Would you transcribe exactly the lines below, starting at the one that contains "Select X Server Display Configuration" and ending with the last line, both included? Leave out all other lines.

-- THE RECORDS follows --

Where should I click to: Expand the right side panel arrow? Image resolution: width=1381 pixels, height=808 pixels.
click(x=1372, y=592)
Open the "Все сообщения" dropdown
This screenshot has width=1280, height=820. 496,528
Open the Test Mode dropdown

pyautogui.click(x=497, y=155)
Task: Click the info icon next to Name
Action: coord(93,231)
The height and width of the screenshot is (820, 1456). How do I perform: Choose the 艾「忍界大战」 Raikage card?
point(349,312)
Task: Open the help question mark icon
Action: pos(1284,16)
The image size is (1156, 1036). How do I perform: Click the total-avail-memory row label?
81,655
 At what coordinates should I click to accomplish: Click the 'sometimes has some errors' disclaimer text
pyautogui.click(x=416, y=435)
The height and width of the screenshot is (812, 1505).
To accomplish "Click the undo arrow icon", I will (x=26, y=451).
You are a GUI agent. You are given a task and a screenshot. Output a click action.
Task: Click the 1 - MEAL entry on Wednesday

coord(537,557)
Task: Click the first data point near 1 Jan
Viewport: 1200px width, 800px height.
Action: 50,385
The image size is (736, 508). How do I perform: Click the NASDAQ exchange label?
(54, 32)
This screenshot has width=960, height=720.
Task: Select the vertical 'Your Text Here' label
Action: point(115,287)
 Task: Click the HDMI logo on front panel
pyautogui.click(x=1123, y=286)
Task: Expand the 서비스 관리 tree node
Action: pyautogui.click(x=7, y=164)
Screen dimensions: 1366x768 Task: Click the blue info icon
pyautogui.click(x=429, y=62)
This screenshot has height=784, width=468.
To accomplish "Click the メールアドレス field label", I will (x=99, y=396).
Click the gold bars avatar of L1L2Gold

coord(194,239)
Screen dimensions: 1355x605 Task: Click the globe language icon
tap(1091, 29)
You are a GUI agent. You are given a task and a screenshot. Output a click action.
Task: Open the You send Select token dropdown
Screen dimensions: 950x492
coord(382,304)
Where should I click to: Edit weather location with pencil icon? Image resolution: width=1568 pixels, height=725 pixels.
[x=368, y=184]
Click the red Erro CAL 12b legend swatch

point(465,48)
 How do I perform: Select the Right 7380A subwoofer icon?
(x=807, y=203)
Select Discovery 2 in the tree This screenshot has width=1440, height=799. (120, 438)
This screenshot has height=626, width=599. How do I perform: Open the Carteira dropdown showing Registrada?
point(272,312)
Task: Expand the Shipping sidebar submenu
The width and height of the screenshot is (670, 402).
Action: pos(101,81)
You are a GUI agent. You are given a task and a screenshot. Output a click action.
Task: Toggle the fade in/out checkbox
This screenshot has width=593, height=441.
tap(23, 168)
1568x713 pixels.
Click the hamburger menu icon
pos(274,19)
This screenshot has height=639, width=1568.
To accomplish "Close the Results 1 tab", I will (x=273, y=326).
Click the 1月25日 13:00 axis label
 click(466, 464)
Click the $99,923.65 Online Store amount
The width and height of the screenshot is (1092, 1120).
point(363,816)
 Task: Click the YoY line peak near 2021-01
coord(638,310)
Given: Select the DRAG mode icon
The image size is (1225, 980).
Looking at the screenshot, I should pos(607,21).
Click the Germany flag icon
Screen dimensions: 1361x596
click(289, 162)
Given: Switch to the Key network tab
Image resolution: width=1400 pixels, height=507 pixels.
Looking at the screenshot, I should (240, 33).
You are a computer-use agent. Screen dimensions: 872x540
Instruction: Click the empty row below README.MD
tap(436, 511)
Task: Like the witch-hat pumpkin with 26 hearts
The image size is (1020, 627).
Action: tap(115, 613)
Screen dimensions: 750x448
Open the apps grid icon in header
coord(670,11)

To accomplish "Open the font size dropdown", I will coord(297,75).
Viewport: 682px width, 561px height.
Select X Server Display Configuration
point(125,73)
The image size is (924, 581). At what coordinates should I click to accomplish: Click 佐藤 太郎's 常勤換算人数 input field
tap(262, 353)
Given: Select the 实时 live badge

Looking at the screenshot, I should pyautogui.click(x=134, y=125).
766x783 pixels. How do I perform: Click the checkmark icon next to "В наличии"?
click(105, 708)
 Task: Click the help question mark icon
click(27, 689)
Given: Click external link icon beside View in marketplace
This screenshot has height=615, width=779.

-- THE RECORDS concluded --

TASK RESPONSE
Select X Server Display Configuration
point(125,73)
The image size is (924, 581). At what coordinates should I click to accomplish: Click 佐藤 太郎's 常勤換算人数 input field
tap(262, 353)
Given: Select the 实时 live badge

Looking at the screenshot, I should pyautogui.click(x=134, y=125).
766x783 pixels. How do I perform: Click the checkmark icon next to "В наличии"?
click(105, 708)
 Task: Click the help question mark icon
click(27, 689)
Given: Click external link icon beside View in marketplace
This screenshot has height=615, width=779.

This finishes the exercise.